Escritores, normalmente, tentam escapulir à estratificação social – esta depende mais de sua posição políticoideológica, de como expõe a sua arte, ou de sua origem de classe. Ingrid apenas enxerga e vai em frente. Assim flui sua vida: sexo compulsivo, despudor, pouco importando se na casa do pai, com ele ao lado, se na praia ou se num quarto sujo de hotel, sem dinheiro ou perspectiva de futuro. Ela, à semelhança dos jovens dos anos 60, enfrenta seus impasses, construindo sua arte.

Lógico que Ingrid é dark, filha tardia do romantismo, que escreve suas poesias nas paredes da Cidade do Cabo e nas vitrines em Paris. Que faz de sua arte a vivência cotidiana. E usa o corpo para o prazer e para se desfazer do fruto do desamor, em dois abortos. E o conta a Jake, numa grande cena de dois atores enormes: Carice e Liam. Atores com cara de personagem, sem glamour algum.

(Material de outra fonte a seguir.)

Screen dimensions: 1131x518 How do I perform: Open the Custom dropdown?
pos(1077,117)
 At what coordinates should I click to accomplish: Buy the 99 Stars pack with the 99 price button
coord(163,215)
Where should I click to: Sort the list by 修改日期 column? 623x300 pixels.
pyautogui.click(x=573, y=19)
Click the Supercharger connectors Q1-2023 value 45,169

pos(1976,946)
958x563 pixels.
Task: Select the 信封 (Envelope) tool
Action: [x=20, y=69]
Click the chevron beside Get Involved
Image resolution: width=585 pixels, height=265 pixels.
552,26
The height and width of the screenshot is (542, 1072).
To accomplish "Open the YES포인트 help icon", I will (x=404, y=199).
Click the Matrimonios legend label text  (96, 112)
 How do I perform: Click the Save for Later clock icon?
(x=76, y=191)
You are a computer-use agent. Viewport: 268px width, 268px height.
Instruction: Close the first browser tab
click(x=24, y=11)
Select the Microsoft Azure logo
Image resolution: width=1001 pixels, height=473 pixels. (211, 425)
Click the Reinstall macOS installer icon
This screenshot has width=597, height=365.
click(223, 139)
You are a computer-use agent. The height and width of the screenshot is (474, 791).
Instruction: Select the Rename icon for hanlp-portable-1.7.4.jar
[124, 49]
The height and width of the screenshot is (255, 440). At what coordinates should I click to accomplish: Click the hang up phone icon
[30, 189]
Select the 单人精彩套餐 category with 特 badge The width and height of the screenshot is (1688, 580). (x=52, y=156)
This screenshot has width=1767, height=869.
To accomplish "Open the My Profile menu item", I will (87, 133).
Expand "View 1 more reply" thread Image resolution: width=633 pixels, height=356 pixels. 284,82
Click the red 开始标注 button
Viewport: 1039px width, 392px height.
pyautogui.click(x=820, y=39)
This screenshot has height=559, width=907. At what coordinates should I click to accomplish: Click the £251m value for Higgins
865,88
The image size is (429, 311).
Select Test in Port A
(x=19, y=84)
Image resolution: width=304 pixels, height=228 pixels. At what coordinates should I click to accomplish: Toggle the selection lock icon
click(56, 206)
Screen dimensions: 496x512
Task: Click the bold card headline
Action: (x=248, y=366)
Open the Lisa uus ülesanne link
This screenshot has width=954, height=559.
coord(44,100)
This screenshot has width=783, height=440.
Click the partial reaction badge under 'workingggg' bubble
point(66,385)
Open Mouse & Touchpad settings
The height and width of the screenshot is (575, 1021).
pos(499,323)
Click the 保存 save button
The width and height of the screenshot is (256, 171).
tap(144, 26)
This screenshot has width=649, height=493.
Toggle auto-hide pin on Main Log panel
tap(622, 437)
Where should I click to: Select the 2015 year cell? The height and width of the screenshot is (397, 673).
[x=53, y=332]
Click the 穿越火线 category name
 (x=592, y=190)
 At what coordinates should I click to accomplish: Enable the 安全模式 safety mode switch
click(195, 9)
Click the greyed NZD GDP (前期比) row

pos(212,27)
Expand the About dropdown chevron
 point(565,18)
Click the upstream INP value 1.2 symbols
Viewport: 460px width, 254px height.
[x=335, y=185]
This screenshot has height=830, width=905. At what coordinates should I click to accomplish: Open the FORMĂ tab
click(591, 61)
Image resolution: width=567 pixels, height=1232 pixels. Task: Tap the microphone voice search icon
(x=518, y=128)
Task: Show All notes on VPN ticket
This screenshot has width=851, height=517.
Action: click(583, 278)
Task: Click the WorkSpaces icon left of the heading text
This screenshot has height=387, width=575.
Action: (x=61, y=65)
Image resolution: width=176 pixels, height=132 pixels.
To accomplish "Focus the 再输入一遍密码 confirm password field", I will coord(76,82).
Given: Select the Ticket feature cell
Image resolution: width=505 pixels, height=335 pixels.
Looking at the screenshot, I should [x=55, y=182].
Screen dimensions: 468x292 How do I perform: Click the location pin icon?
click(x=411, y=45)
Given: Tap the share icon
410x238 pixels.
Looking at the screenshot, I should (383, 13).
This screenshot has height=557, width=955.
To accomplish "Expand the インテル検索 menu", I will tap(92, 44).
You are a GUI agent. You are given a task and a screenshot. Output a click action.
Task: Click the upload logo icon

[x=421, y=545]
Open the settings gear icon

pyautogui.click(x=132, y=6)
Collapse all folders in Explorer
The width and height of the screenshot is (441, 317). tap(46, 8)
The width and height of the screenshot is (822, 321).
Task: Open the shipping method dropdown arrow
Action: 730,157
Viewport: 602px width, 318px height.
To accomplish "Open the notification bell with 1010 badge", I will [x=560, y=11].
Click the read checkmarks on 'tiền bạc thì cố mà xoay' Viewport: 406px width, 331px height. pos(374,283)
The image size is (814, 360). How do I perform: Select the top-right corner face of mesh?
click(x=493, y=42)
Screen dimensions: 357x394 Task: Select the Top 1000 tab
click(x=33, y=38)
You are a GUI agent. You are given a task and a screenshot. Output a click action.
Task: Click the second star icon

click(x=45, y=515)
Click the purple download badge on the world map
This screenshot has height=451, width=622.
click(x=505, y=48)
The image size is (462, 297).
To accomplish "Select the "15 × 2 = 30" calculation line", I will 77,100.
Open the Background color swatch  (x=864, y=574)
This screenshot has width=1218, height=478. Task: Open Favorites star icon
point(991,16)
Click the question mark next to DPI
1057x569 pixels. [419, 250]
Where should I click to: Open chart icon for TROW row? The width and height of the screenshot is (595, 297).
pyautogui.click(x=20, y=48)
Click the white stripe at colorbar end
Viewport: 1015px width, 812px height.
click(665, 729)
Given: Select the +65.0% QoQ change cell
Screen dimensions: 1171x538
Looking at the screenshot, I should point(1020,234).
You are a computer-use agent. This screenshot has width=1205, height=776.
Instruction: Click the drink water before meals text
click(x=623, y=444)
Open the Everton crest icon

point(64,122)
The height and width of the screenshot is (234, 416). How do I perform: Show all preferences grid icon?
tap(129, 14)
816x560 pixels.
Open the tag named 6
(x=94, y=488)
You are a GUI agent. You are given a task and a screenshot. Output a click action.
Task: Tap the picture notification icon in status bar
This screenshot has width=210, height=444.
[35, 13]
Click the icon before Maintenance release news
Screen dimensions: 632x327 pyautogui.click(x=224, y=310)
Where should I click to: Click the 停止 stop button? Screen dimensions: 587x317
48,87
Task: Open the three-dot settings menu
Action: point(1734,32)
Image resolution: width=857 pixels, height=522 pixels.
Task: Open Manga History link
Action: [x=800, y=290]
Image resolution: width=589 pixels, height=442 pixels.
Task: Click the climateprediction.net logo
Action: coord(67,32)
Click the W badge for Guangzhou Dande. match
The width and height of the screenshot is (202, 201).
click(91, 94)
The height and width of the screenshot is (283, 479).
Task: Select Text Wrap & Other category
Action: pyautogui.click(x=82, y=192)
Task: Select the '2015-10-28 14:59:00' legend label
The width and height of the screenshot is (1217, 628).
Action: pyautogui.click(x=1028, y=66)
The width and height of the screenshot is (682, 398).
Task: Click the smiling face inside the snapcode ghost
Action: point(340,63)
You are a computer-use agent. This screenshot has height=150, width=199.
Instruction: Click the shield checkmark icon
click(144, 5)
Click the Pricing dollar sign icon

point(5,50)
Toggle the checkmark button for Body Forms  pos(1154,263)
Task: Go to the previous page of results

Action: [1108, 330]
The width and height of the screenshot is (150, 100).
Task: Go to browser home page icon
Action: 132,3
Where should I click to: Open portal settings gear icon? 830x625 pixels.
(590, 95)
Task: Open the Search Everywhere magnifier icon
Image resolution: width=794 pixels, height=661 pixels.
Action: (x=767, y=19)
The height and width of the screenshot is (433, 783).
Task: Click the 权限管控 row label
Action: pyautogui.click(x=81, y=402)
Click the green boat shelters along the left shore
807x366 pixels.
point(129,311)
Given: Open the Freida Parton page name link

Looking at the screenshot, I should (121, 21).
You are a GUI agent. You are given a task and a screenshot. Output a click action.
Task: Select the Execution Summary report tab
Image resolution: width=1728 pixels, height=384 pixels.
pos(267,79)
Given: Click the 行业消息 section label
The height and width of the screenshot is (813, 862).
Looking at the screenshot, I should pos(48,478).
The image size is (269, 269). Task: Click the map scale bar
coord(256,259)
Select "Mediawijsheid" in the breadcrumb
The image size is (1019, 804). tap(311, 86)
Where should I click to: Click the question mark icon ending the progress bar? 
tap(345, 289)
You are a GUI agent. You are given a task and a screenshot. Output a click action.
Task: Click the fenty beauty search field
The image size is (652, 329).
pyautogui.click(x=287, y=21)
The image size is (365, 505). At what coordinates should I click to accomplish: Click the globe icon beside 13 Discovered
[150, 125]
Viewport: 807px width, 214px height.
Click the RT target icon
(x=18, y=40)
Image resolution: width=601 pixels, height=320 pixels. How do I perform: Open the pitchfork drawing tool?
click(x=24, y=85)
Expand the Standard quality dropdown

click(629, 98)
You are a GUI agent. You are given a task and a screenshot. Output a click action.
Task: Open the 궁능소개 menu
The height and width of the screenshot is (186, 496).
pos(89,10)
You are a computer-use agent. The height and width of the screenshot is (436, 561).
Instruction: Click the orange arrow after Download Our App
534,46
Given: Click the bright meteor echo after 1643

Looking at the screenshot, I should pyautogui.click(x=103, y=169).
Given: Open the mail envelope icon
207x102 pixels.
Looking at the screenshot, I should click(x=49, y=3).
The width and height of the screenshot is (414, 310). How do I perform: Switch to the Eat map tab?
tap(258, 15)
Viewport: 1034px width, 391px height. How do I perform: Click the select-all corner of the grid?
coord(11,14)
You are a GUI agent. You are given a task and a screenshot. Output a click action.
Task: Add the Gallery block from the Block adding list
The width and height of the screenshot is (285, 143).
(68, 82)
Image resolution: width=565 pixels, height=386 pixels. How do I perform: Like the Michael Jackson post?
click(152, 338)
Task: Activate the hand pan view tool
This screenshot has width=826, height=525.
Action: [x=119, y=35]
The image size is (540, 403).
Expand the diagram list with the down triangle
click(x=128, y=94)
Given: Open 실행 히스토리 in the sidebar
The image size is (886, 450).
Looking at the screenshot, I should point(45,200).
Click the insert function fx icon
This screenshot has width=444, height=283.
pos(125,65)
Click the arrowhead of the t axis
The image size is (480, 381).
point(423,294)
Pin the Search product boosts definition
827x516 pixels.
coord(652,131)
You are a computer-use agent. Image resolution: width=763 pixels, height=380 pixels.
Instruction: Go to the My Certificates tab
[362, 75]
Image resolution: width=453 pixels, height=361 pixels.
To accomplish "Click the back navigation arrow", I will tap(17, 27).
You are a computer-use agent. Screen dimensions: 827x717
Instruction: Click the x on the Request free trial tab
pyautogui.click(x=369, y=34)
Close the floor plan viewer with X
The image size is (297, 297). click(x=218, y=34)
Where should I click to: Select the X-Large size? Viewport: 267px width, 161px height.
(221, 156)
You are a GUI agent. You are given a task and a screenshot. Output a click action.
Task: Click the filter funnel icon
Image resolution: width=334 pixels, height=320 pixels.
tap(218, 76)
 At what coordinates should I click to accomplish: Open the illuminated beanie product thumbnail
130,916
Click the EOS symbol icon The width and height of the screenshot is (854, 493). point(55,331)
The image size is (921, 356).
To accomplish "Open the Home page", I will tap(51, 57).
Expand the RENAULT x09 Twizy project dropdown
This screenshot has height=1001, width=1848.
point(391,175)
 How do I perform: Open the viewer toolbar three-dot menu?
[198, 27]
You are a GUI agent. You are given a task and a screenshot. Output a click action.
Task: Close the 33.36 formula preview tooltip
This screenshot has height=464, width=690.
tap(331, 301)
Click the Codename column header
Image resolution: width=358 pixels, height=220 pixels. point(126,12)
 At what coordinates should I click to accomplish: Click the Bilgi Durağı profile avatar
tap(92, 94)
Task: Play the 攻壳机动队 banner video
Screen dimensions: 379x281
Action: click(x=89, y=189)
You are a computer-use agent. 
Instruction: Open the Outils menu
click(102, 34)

Ele chora ao ouvi-la falar de quem já se foi. E ela apenas o observa. Ambos perderam. Não se vê duas estrelas, elas se diluem em Ingrid e Jake.

Se rompem com o distanciamento brechtniano ou se agarram a Stanisláviski ou a Grotowski pouco importa. A câmera de Oest está à altura da cama flagrando-a e a Jake, como está à altura de sua face quando pede ao pai, a quem ama, para ler seu poema “A Morte da Criança de Nyanga” e ele o rasga, depois de lê-lo. Isto que a empurra para as sombras e o abismo. Se há algo a reclamara deste “Borboletas Negras” é a metáfora das ondas impacientes para sintetizar seu estado psicológico. É o velho clichê. Resta a beleza e a precisão das imagens e o claro escuro de Giulio Baccari. Ele ajuda Oest decifrar Ingrid e seu tempo.

“Borboletas Negras” (“Black Butterflies”). Drama. Holanda/Alemanha/África do Sul. 2011. 100 minutos. Música: Philip Miller. Fotografia: Giulio Baccari. Roteiro: Greg Later. Direção: Paula Van Der Oest. Elenco: Carice Van Hourten, Rutger Hauer, Liam Cunningham, Ulys Krige, Tamangua Nbongo.